I wonder if they even have lawyers on their planet. Maybe we’re in for a rude awakening, and we’ll discover that their world works a billion times better than ours. That would be a game changer. I don’t know if we’re evolved enough to adapt. I know I’m not ready to change everything I’ve ever known.
What if we get there and bring all of our old problems? Wouldn’t that ruin their little utopia?
I take a pill so I can sleep.
During the next three days, the first major exodus takes place among the homeless, mentally ill, extremely poor, and the sick of the world. I take notes. According to the news, small lines have formed at vertexes in Michigan, New Jersey, Ohio, Kentucky, Florida, New York, and South Dakota.
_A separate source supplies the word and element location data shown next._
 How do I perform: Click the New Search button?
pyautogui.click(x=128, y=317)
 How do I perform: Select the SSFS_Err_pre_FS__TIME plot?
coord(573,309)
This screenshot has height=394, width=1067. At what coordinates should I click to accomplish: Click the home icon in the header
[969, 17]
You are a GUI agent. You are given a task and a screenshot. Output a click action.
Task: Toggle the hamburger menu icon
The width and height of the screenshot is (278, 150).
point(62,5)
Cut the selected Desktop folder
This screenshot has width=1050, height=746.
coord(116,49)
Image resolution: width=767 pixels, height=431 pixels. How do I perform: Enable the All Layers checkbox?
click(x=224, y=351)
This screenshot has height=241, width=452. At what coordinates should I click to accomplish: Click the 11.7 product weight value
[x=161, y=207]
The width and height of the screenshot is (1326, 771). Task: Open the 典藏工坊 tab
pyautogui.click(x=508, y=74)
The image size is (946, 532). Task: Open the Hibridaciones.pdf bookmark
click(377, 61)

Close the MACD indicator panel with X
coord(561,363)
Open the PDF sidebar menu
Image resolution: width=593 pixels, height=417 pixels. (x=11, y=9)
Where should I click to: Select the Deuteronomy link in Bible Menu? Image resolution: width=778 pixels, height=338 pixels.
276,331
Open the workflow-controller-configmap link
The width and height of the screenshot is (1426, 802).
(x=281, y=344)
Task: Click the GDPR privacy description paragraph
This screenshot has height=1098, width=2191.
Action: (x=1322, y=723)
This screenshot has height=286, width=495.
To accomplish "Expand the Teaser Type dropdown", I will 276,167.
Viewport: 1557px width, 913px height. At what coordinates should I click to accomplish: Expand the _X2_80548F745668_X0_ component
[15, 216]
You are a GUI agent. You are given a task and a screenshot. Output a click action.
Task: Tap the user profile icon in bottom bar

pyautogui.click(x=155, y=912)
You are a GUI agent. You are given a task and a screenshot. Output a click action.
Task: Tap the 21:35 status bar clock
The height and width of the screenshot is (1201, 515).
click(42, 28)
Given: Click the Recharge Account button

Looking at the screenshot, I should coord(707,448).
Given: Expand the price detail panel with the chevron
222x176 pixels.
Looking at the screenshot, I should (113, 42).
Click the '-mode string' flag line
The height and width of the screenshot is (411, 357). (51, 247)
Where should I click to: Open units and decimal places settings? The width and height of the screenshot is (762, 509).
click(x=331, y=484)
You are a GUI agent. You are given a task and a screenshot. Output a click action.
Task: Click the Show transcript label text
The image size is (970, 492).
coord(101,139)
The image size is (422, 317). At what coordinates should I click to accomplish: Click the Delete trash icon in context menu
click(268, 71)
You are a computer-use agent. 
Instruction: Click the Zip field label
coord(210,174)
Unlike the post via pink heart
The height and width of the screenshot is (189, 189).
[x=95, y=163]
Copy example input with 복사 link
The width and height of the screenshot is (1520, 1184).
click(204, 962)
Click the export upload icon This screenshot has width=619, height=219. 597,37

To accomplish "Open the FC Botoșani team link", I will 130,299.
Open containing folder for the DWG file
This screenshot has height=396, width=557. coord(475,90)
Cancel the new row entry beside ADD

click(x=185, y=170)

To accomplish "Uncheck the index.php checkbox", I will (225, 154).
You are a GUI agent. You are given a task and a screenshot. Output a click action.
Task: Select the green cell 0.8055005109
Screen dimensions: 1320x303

The suicide rate has dropped since many people have jumped through a vertex instead of off a bridge. According to one report, “experts attribute these changes to a newfound hope in another world with better medical treatments and no need for wealth.” The mentally ill who haven’t left the planet, however, are checking into hospitals at a skyrocketing rate. Some are disappearing through other means. Experts believe those people have gone off the grid—out to unpopulated, wooded areas, bunkers. Their “inability to comprehend the message within the scope of their already intense paranoia” has finally splintered their brains and confirmed their worst fears.
Note to self: keep an eye on Dad. Other than boxes in the basement and more beer cans in the recycling, he’s been okay. The light in his eyes is still on. But at any time, lightning could strike. Or a power outage. You’d think the lightning strikes would be the worst, but no, somehow the power outages hurt even more.